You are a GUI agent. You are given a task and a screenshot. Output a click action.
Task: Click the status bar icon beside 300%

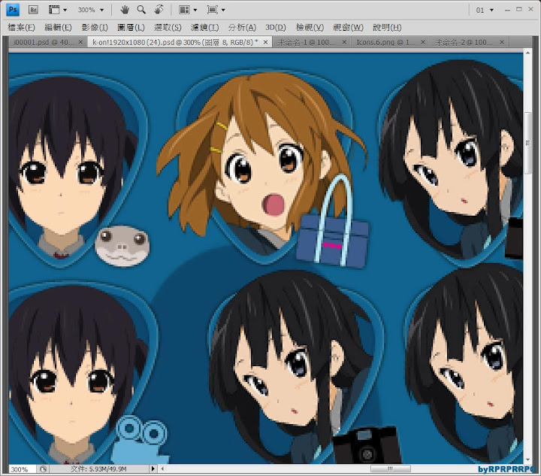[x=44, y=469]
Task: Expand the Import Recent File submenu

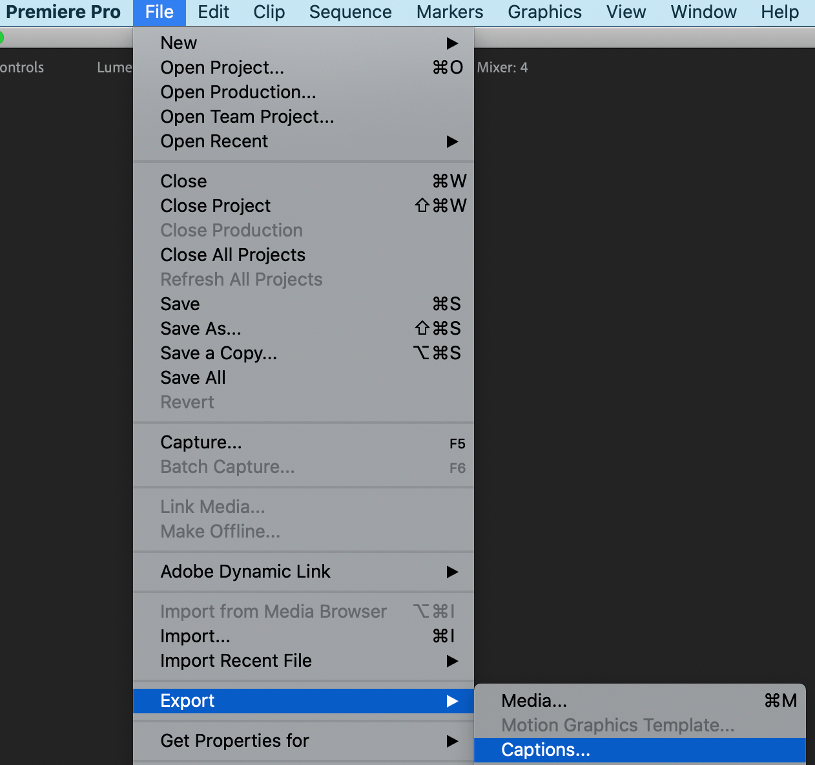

...

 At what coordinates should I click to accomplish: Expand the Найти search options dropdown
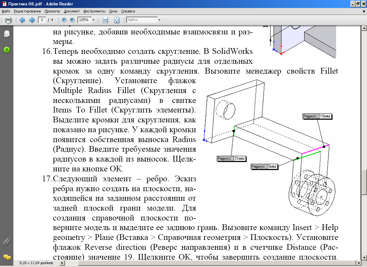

--

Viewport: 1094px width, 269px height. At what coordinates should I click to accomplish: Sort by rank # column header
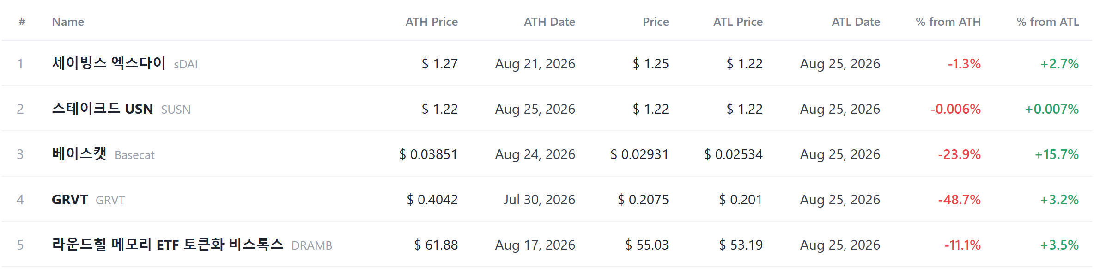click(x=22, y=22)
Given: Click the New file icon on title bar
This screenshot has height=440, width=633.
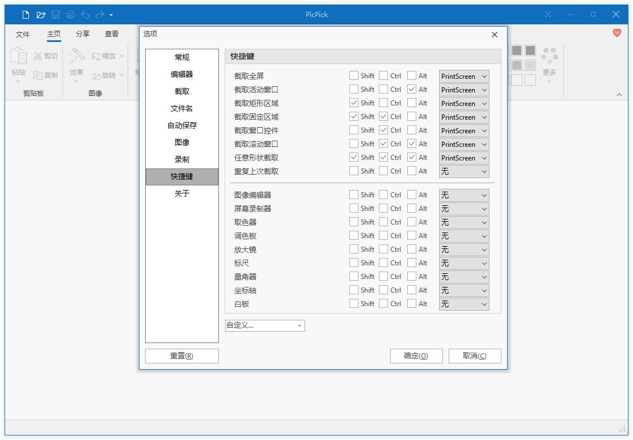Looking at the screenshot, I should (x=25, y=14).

**Work instruction**:
Extract, without any images, the part of the material above that opens with the line containing "Task: Click the status bar icon beside 300%" and closes with the line containing "Task: Expand the Import Recent File submenu", both lines included.

**Exercise result**:
Task: Click the status bar icon beside 300%

[x=44, y=469]
Task: Expand the Import Recent File submenu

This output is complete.